Aku duduk didepan mesin OPAC (mesin yang disediakan untuk melacak buku-buku yang hendak dicari) handphone kembali berbunyi “aku udah dilantai empat uda, uda disebelah mana?”, aku tak membalas karena ia telah berdiri dibelakangku. Aku melambaikan tangan sembari berkata “ ambil satu meja disana, dan tunggu uda dimeja itu”.
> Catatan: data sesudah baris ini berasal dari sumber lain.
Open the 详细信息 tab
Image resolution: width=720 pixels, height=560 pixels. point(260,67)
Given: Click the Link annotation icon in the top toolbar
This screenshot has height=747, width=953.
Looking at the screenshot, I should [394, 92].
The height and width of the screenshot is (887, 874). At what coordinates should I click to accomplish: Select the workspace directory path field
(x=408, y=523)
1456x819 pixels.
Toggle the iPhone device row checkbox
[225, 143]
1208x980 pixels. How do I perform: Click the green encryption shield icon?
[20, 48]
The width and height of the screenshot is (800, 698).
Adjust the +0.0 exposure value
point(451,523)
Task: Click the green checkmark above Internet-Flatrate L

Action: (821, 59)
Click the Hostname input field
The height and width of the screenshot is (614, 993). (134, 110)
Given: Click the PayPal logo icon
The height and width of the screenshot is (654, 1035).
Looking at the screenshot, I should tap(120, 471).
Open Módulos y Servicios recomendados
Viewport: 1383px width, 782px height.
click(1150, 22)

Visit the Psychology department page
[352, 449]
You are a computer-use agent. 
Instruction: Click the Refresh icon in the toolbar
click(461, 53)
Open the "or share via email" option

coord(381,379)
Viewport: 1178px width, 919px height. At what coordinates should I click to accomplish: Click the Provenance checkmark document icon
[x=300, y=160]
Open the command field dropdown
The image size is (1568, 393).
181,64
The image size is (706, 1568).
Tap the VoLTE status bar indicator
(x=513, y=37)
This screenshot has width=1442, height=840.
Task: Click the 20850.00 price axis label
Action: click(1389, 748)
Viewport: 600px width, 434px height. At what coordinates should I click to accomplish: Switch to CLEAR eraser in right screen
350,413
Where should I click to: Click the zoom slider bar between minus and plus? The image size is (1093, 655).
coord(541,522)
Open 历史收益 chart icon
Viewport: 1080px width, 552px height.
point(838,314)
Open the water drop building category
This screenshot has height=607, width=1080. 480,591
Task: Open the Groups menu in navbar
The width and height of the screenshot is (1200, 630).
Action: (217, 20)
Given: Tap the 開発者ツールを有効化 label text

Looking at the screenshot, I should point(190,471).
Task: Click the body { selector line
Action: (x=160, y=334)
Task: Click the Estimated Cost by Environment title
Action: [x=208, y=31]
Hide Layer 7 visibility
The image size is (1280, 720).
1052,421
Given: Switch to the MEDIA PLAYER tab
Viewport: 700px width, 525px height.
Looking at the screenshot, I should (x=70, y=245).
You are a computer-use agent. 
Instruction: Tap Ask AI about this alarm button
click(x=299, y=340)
Hati yang awalnya gusar, seketika berubah menjadi mawar yang siap untuk dijual. Itu yang aku rasakan ketika melihat wajahnya. Aihh anggun kali paras wajahmu nona, aku berjalan mendekati meja yang ia pilih “jangan disini non, kita disebelah sana aja” jelasku sambil menarik kursi. Ia hanya tersenyum dan detik detik itu rasa penat diotakku mulai terkikis oleh bongkahan senyum yang terlukis indah di bibirnya. Ingin rasanya aku menggulangi saat-saat seperti ini, tepatnya sore ini dimana kesunyian menjadi teman terbaik kami berdua, kami bercanda ria, menertawakan sesuatu yang sebenarnya gak terlalu penting untuk ditertawakan, berbicara semau hati, curhat tentang masa kecil kami yang dianggap lucu dan gokil. Ada satu curhatan yang membuatku prihatin, mungkin sampai detik ini. Dahulu diusia kecilnya, ia bercerita tentang kesulitanya dalam berkomunikasi dengan orang lain, hingga suatu saat karena saking sulitnya berbicara, ia harus menuliskan percakapanya di dalam kertas. Kasihan
“sekarang sih udah enggak, uda” jelasnya kepadaku
Enggak? Itu katanya. Sekerang aku mencoba menganalisa kata “enggak” yang ia maksud. Sepemahamanku yang dimaksud dengan kata enggak itu adalah suatu kegiatan atau kebiasaan yang dahulunya ada dan sekarang sudah tidak ada (hilang). Akan tetapi emm sekarang begini, kita tak boleh begitu saja menggambil sebuah kesimpulan tanpa meneliti fakta sebenarnya. Aku akan menggunakan metode penelitian kualitatif dimana observasi menjadi tehnik pengumpulan data yang paling tepat. Setalah dianalisi ternyata kata enggak yang ia maksud tidak sejalan dengan fakta yang tertulis dilapangan. Aku mendapatkan sebuah hasil penelitian yang baru, dimana ketika ia berbicara (apalagi saat berjalan) emm sumpah tak sanggup mata ini melihatnya, ia seperti orang yang terkena sesak nafas stadium Maguoharjo, ehh salah maksudnya stadium bukan stadiun, stadium dua. Terkadang aku berdo’a kepada tuhan (agak kontroversi sih do’anya) “ya tuhan, ane tak tega melihatnya bermenung sendirian, tapi ane lebih tak tega lagi ketika melihatnya berbicara sambil berjalan, rasanya ingin ane menyambung nafasnya, kalo dia mau, tak sumbangkan deh 1/3 dari nafas ane, agar nantinya ia gak ngos-ngosan lagi kaya kambing mau disembelih. Semoga engkau memanjangkan setiap tarikan nafasnya. Aminn ya robb”.